Block#1 : Docker Image Size
Maybe it was my search criteria, but many tutorials ask you to start building a python docker container by using the official Python image. But if you’re not careful, when you’re ready to deploy outside of your workstation, you’re going to realize that the size of the underlying image is over 900MB. This, followed by the immediate assertion that to reduce image size you can use the alpine flavor instead. Yes!! You’ve solved the image size issue.
Block#2: The Pyodbc module
Installing pyodbc on the official python image is a fairly straight forward command
pip install pyodbc
However, plugging this command into a Dockerfile using a python alpine image is certainly going to give you issues. As smarter people on the internet will tell you, this to do with the lack of gcc and/or g++ installed within the underlying alpine base (you’re starting to see why the image is really small in size). But, no worries, all you need is the right set of dependencies installed and we can take care of this block too.

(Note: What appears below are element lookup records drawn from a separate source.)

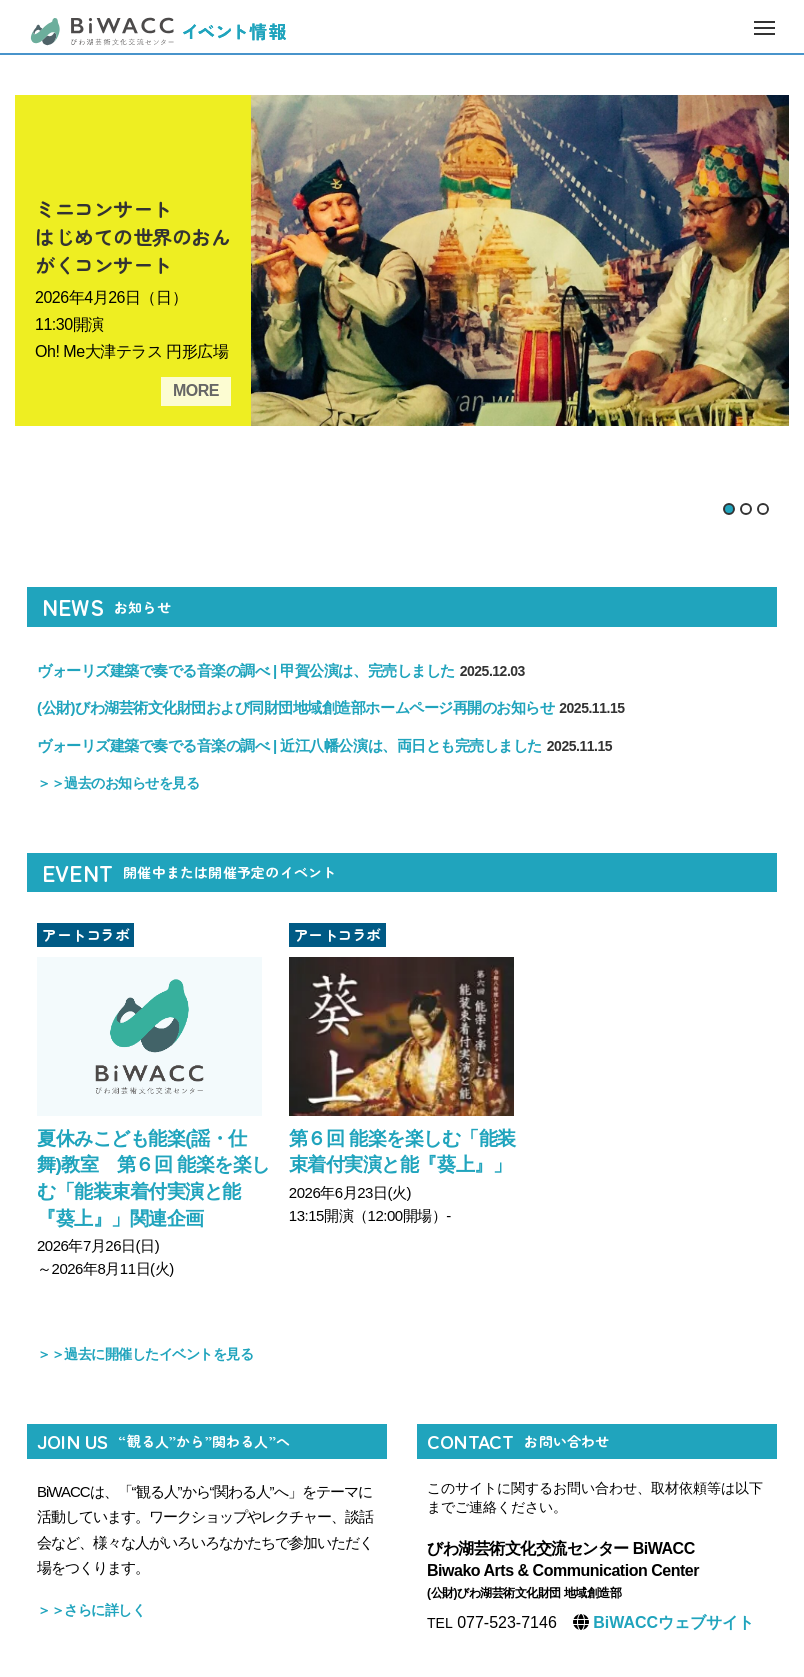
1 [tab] (729, 509)
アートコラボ (85, 934)
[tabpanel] (402, 260)
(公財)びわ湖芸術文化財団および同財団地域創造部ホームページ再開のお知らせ (331, 707)
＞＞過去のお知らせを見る (118, 783)
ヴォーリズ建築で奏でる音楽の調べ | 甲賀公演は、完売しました (281, 670)
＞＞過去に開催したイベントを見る (145, 1354)
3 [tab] (763, 509)
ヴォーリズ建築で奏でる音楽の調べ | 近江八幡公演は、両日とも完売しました (324, 745)
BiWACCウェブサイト (671, 1622)
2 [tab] (746, 509)
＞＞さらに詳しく (91, 1610)
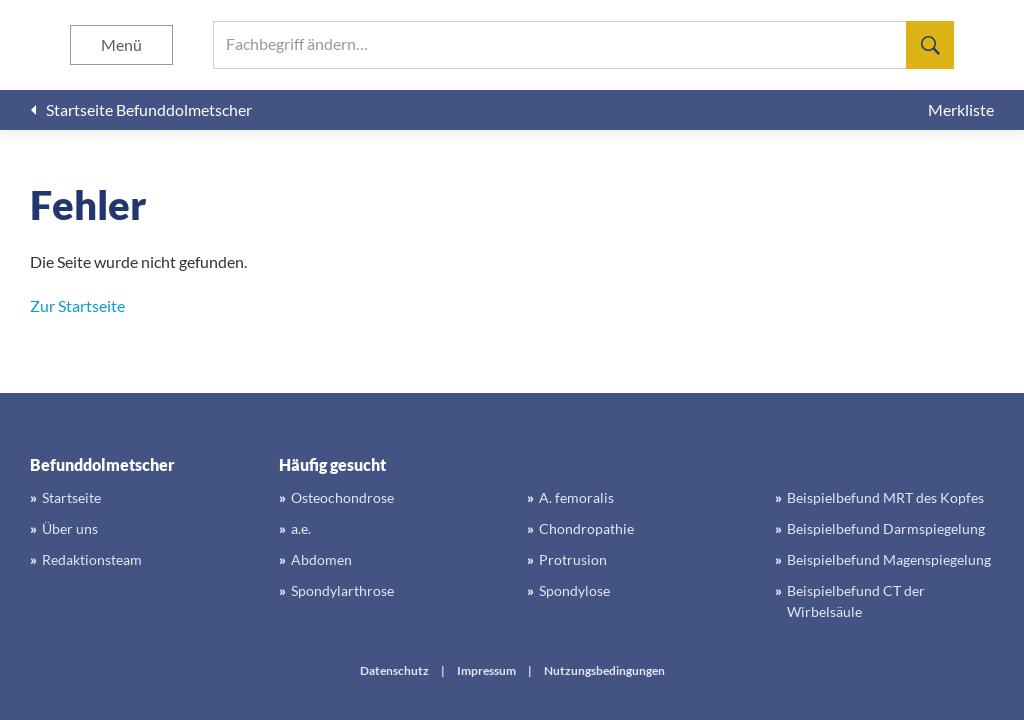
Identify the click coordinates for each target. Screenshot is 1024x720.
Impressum (486, 670)
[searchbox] (583, 45)
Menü (121, 44)
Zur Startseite (77, 305)
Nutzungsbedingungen (604, 670)
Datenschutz (394, 670)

Block#3: SQL Server as a Data Source
Top search results will tell you the best way to connect to SQL Server from docker is to make sure you have Microsoft’s ODBC drivers for SQL Server installed. Great! There’s also a dedicated page from Microsoft to do it on Linux. And when you’ve gone down the rabbit hole a bit longer, you realize that Microsoft is probably not going to directly support drivers for Alpine. So what do we do now?

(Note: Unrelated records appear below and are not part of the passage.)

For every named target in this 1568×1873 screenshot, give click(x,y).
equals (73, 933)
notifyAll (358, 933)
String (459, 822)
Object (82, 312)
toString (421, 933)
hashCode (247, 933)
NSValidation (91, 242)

Microsoft officially started supporting drivers for Alpine back around April 2020. Now we have 2 driver options to connect to SQL Server.
- Use the Microsoft drivers – the instructions for which are here
- Use the FreeTDS driver all things are right with the world.
Also, when you’re working with SQL Server, you want to make sure you have your settings done right. Here’s a great article that tells you all about it.
Block#4: Driver Location within the container
Now hold on a hot minute, why is there a 4th one listed here? Because once you’ve hopped past all the previous blocks you’re going to probably find that pyodbc is now having trouble finding the driver you just installed. Again, smarter folks of the tech world to the rescue. Essentially what we have to do is tell pydobc where to find the installed driver since it can’t seem to pick the right one up right off the bat.
Note: This may only apply to the TDS version at the moment. I need to do my tests again to confirm
Putting this all together
TL;DR – Here are the steps we need to follow to get everything working
- Use python (alpine flavor) as your image base
- Install dependencies
- Pip install pyodbc
- Set connection string
- Explicitly tell pyodbc, within your script, where to find your driver
Here’s a GitHub repo with what I managed to put together – with help from /u/jpens from the Docker subreddit and all the other articles listed.
Conclusion
Now we have a docker image with a relatively small footprint that uses pyodbc and FreeTDS to connect to SQL Server.
1 Comment
Russ
I just stumbled on this article and it saved me a ton of time working out why pyodbc was causing a failed compile to kick off. It’s not that well documented that many python packages are just a shim over some underlying binary that needs to be in place otherwise it creates a lot of compilation. Thanks again!